Utilitarianism and The Lesser of Two Evils
|Peter Singer, author of Animal Liberation, has been on my shit list for some time now. But now this ethics professor and “founding father of modern animal liberation” is officially on my list of people to be forgotten. In a recent interview, Singer argued that “HIV research would be more useful if it were carried out on brain-damaged humans rather than chimps.” If you are familiar with Singer’s academic work, such a statement will come as no surprise. It is not so much because Singer is a misanthrope (as it would seem at first glance), but because he approaches ethics from a utilitarian standpoint (choosing the lesser of two evils). It is the same reason why Singer recently gave his approval on a new research lab that has been targeted by animal rights organizations for its subjection of monkeys to Parkinson’s Disease.|
This provides a good example of why veganism must be based on core principles. Otherwise, false notions of utilitarianism allow us to become ethically bankrupt and veganism means nothing. Once again, veganism becomes relegated to the dinner table and self-congratulatory practices of guilt relief. If, however, veganism is based on a notion of compassion, we could no more sentence a persyn with a mental disability to a life of torture than we could a monkey (and vice versa). In fact, if we are to base our veganism on compassion and non-violence, then the causes of disability rights, workers rights, hell, humyn liberation as a whole becomes an extension of veganism.

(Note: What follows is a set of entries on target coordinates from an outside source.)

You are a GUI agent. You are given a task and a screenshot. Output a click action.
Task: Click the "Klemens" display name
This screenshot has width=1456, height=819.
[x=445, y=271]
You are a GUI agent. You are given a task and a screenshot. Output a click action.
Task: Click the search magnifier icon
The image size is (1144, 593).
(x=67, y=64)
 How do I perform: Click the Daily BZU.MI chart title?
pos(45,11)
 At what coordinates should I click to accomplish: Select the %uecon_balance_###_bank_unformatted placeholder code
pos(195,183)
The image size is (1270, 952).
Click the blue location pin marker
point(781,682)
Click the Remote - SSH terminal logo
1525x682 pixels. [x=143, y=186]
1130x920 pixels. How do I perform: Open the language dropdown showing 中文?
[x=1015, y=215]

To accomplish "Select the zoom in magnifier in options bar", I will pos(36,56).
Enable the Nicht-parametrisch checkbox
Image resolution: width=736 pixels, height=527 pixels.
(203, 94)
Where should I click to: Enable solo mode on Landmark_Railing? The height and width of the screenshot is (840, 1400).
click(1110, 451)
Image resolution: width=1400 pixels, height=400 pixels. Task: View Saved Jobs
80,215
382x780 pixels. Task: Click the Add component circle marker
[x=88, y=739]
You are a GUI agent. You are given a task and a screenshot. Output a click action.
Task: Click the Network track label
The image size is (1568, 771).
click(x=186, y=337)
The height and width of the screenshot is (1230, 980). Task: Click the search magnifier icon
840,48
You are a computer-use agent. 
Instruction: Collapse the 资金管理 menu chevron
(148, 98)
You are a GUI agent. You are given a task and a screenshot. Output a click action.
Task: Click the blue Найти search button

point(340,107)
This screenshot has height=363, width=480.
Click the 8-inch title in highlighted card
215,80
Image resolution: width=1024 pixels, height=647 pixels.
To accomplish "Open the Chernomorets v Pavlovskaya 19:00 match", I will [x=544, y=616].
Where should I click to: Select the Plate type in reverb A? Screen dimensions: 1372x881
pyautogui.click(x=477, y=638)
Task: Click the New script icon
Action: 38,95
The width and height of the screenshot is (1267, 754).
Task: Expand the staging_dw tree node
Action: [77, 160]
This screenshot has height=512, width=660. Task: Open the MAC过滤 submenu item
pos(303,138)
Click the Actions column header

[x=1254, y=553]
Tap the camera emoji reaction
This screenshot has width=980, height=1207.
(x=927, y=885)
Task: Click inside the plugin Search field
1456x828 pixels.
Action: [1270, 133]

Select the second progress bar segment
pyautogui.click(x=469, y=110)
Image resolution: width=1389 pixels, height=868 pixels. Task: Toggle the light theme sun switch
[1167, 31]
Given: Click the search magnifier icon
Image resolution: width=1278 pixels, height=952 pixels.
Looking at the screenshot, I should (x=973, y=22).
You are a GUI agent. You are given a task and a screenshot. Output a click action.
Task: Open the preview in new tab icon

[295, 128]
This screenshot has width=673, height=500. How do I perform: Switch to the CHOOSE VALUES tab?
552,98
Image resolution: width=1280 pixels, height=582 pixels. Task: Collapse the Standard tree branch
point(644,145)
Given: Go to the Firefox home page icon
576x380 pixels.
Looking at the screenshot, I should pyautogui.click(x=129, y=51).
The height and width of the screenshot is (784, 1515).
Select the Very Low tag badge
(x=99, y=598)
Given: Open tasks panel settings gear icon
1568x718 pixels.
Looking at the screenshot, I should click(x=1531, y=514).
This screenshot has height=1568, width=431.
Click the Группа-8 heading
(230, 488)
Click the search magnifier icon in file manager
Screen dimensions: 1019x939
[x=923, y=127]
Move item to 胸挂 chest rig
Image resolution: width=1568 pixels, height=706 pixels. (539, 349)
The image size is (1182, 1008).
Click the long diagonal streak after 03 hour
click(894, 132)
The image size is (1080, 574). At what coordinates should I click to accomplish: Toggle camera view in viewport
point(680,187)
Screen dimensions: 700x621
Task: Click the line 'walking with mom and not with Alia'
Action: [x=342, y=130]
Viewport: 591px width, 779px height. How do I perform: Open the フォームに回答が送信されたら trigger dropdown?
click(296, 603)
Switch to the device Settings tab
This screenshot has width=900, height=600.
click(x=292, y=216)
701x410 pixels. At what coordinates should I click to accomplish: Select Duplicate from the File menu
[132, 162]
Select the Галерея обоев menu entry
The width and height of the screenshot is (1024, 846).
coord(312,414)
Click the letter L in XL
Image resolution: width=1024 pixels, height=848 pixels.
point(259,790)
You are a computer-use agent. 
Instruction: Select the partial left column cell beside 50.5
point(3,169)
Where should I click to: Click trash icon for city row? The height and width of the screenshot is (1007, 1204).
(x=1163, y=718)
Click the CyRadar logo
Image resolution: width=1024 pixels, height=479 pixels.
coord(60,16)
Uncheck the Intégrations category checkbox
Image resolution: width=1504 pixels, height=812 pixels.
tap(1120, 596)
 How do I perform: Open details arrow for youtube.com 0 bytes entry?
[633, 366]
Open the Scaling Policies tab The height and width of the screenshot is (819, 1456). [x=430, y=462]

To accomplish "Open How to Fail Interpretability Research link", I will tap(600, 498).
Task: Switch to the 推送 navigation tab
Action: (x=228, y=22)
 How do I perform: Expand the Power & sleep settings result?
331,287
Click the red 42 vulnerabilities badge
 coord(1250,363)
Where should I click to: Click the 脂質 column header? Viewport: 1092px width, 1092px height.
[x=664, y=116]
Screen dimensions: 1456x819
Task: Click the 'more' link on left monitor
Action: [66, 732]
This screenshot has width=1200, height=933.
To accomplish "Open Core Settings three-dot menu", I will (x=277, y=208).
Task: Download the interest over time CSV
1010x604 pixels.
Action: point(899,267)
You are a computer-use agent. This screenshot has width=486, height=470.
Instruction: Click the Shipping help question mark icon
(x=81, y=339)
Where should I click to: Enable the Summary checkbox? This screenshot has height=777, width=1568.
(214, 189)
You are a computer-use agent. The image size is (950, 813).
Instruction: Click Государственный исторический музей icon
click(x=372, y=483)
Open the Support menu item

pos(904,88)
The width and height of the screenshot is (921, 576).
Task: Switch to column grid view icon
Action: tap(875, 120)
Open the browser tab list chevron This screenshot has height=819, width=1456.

First, utilitarianism is not opposed to "core principles," and adhering to a utilitarian justification does not make one's actions "mean nothing." And it certainly doesn't justify treating veganism as a mere exercise in "guilt relief." Utilitarianism is a core principle, a foundational-level basis for ethics. It may be the wrong core principle, but it's clearly in the class of prima facie candidates. And utilitarianism clearly directs us to reach out beyond our personal habits and fight for the disabled, workers, and other oppressed people -- mere personal guilt relief is in fact not very utilitarian. Indeed, utilitarianism does not even conflict with one of vegankid's stated core principles, compassion*. The very basis of utilitarianism is to show compassion for, and attempt to alleviate, the suffering of any being that one can meaningfully have compassion for.
The real issue, I think, is not so much the fundamental basis of utilitarianism, but rather how a utilitarian's compassion is expressed -- the maximizing rule, and the particular conclusions Peter Singer draws. As I see it, the concerns raised by vegankid and other anti-utilitarians who make similar arguments are either positive points about utilitarianism, or failings by Peter Singer.
Vegankid says that utilitarianism requires "choosing the lesser of two evils." This is true, and it's a good thing. Utilitarianism says that when the only possible outcomes are evil, and one's actions can affect which will happen, we are obligated to favor the lesser evil. The alternative is to invoke the act-omission distinction and attempt (insofar as it's actually possible) not to influence the decision one way or another. This alternative is more expressive of compassion, in that a person choosing it makes a show of his or her compassion by refusing to actively endorse any evil. However, I think choosing the lesser of two evils is actually the more compassionate act, because it by definition leads to the least suffering possible. The act-omission distinction, on the other hand, puts a premium on self-righteousness -- "I'm not responsible for that evil."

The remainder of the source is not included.